In keeping with my thrifty post, I thought I’d share one of the more comical things I’ve done lately.

I’m a doer – always thinking about my next project and I seldom worry or care about how difficult it’s going to be – even if it’s something I’ve never done before, which is often. Recently, I’ve been focusing on our back yard. We have a huge yard in comparison to most in this area. The problem is that it doesn’t have much landscaping and no shade. It’s almost too big to even know where to start. I’ve put in small flower beds here and there, but nothing really substantial.

In the past, I’ve batted my eyelashes and sweetly asked Justin to dig up the sod for these beds. Depending on the size, that has taken anywhere from 20 minutes to 8 hours for him to do. Plus, with all my recent focus on being frugal and making use of every possible resource we have, I didn’t feel like throwing away all that grass that would make such excellent fertilizer for the new beds I was planning.

So…in comes lasagna gardening. Justin’s cousin first told me about this technique a few years ago, but I never thought much more about it until now. After doing some research, I decided this would be the perfect solution for adding some more visual interest to our yard. Plus, I found free dirt via Craigslist because I REFUSE to pay for dirt.

Now, up to this point, the story all sounds very logical. To understand how comical it is, you have to understand how I operate. When I want to do something, I just do it. I don’t care if conditions are favorable, whether I have all the necessary materials, or even whether I have the time – all of that is inconsequential to fact that I have something I want to do and I want to do it, now.

So, back to the paper mâchèd yard. The principal of this gardening technique is that your existing grass doesn’t get removed, it just becomes one of the layers in your new bed. You put newspapers or brown paper bags or essentially anything that will decompose over the grass and you drench it with water. Then you put dirt and other organic material such as grass clippings, compost and mulch over top of that. The grass dies underneath the paper and just becomes part of the rich soil you’ve created. Sounds so simple, right? And, it’s free!

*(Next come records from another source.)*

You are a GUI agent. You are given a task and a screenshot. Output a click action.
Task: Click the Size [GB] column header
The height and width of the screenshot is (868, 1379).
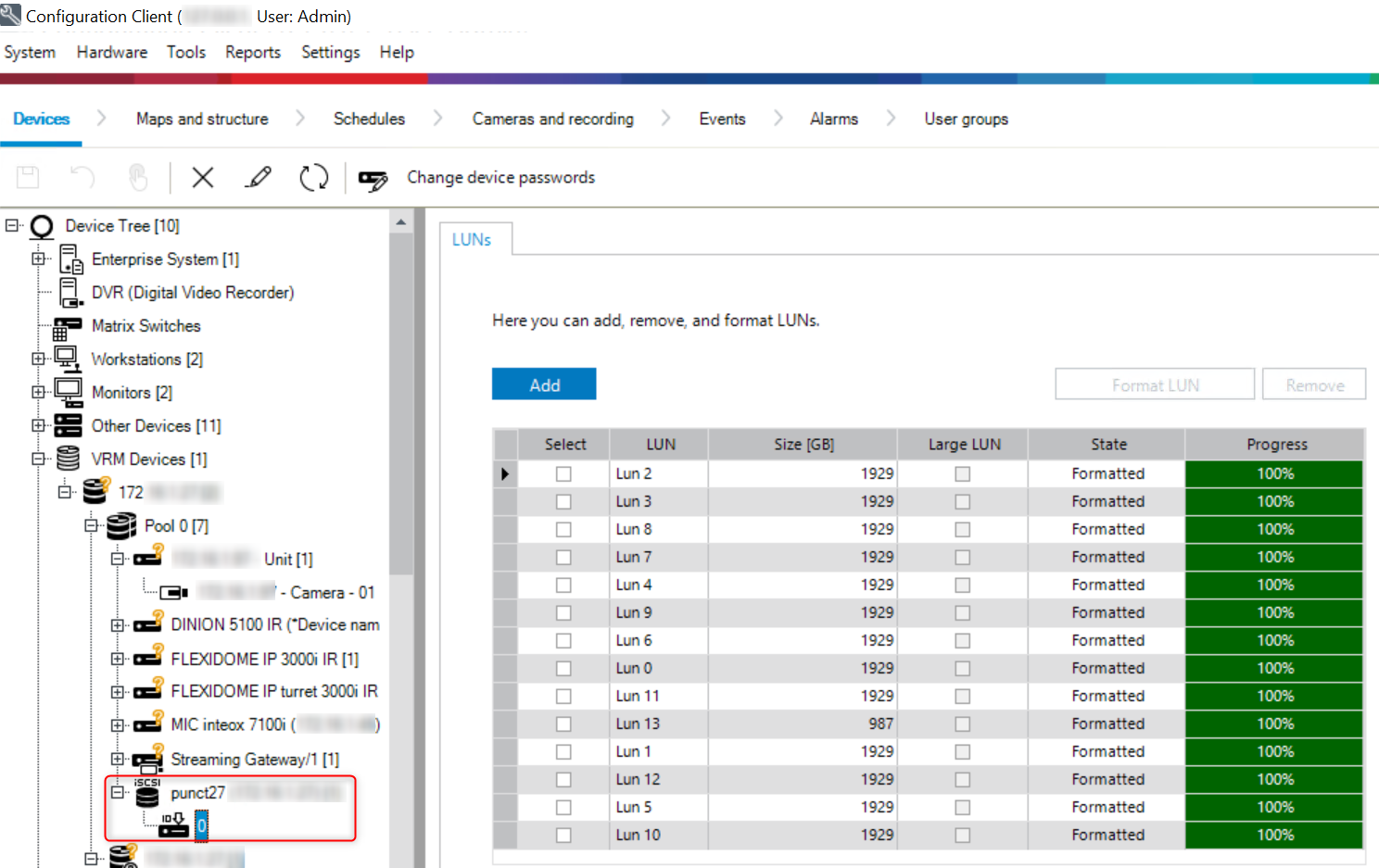coord(803,445)
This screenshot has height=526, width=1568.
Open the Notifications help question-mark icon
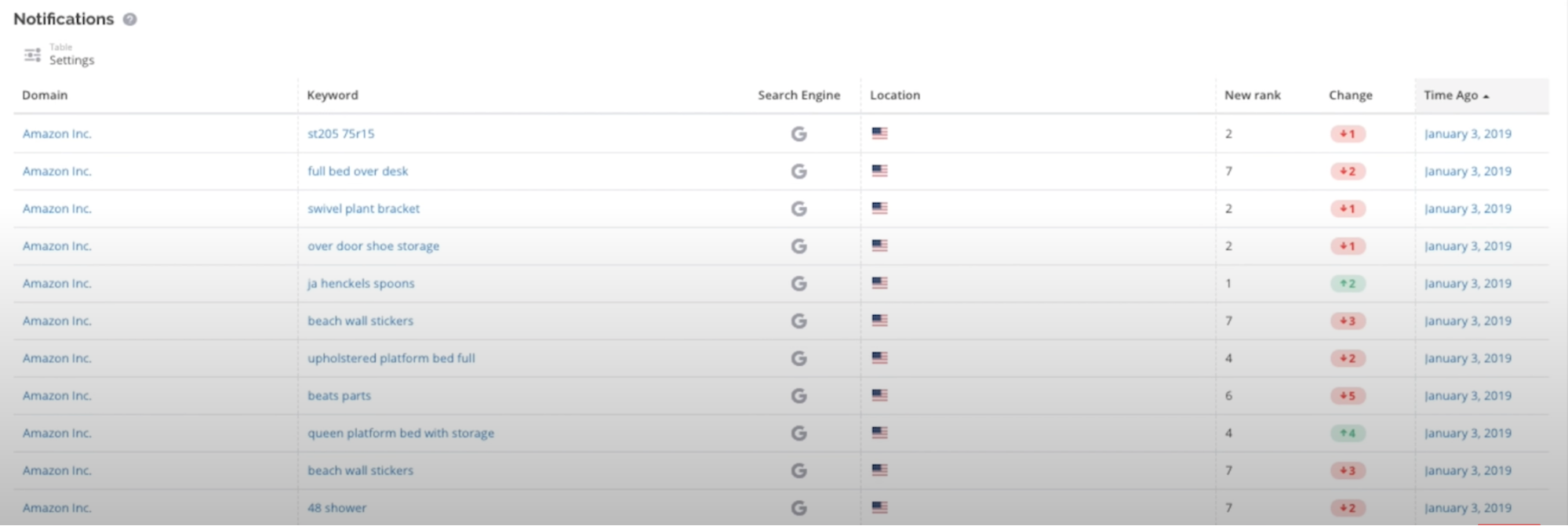tap(130, 20)
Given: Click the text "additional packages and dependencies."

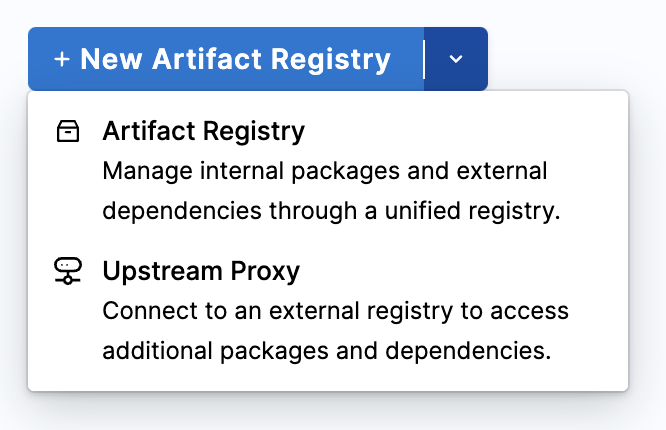Looking at the screenshot, I should pyautogui.click(x=327, y=351).
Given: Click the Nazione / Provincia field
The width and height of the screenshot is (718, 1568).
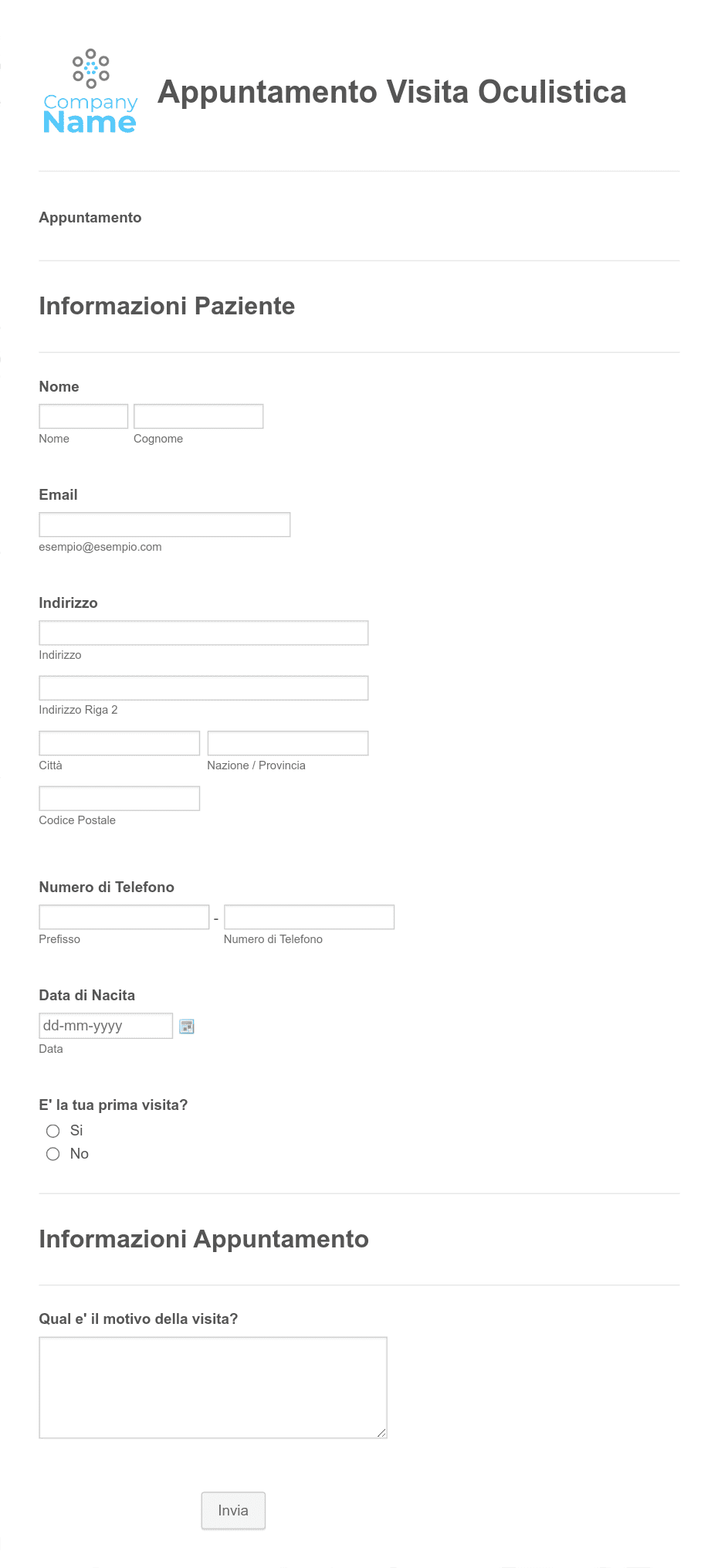Looking at the screenshot, I should (288, 743).
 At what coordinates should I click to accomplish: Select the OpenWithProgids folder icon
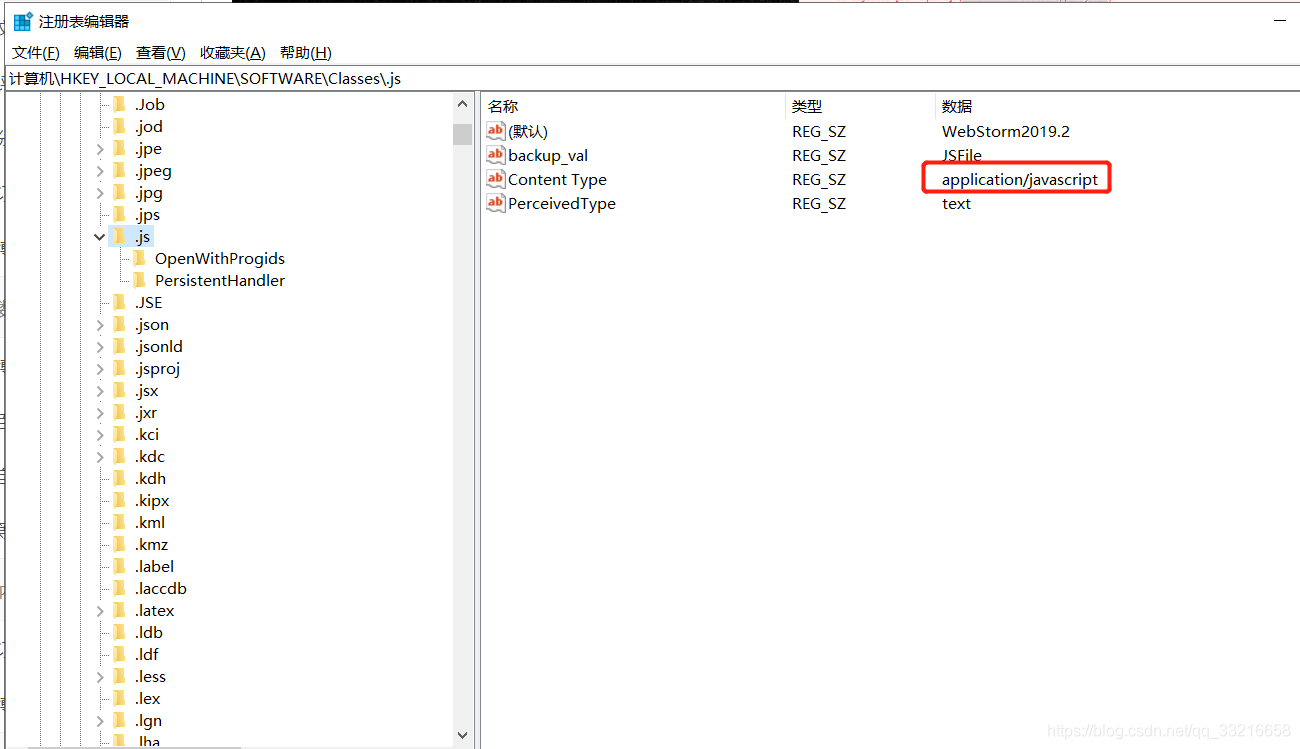(139, 258)
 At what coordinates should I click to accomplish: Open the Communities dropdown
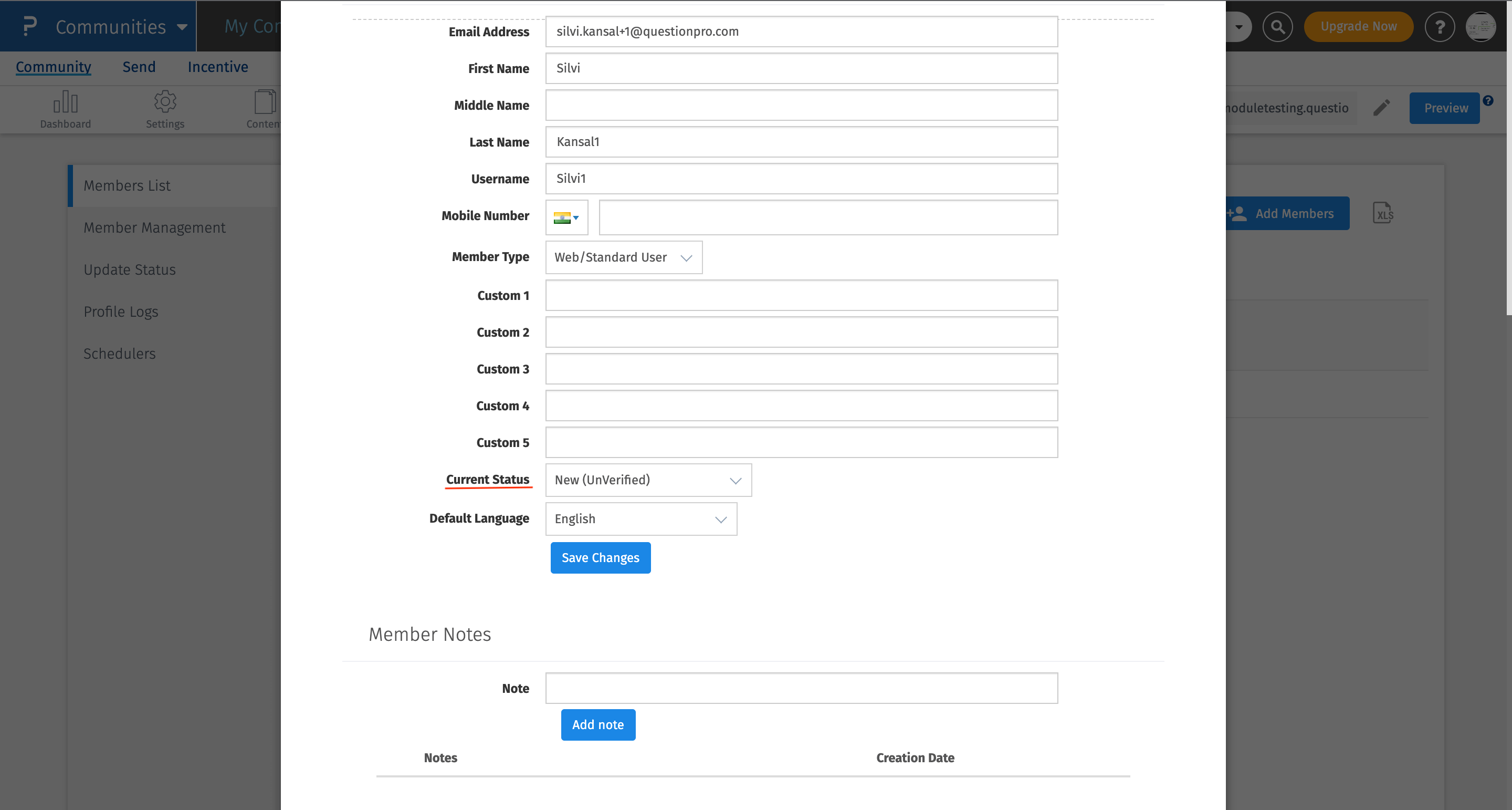pos(115,26)
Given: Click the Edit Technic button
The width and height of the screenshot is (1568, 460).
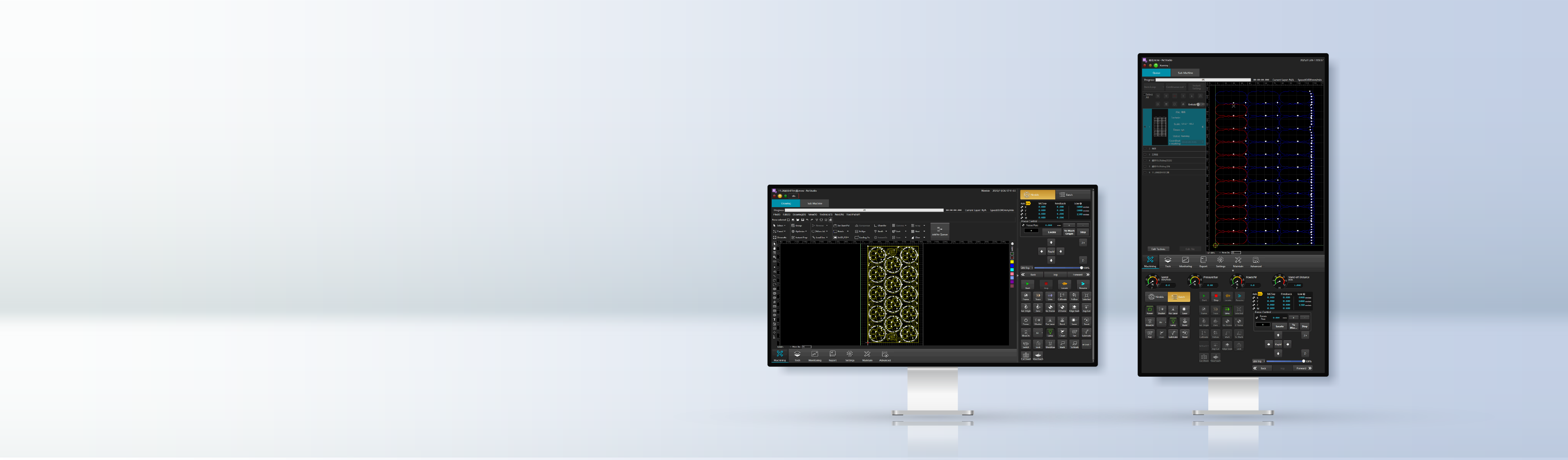Looking at the screenshot, I should pyautogui.click(x=1158, y=248).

This brings us back to Sunday when I went to Shop and Save and grabbed as many paper bags as I could without being too obvious. I already had the free dirt lined up, all Justin had to do was borrow a friend’s truck and go get it. And all I had to do was get the bags laid down before he got home with the dirt. Doesn’t sound too difficult, right? Well, maybe not if it wasn’t the windiest day of the year. I had just put the girls down for naps, so I knew I had 60-90 minutes tops to get this done.

I confidently walked back to the area I was going to transform and was mortified to find that what had seemed like a small area initially, is, upon closer inspection, much larger than I thought. My stack of sneakily-gotten grocery bags wasn’t even going to make a dent to cover this area and Justin was going to be there with all of this dirt that was going to have to go somewhere.

I didn’t let this momentary set-back deter me. With my usual tenacity, I proceeded to hose down the bags and see just how far I could get. It was then that I realized I had nothing to anchor these bags with and the wind was making it impossible to keep them in place. Imagine 30 wet paper bags blowing around and a premenstrual woman chasing them down cursing under her breath. Yeah, it was fun. I managed to use rocks, sticks and any other thing I could find to help me anchor the bags and just finished laying down the last bag when Justin arrived.

Luckily, he wasn’t able to get as much dirt as he originally thought and we had just enough to cover the area that I had covered with paper bags. I didn’t get to create the entire area I was hoping for, but at least this would give me something to work with next spring. I couldn’t have planned it better if I had known what I was doing.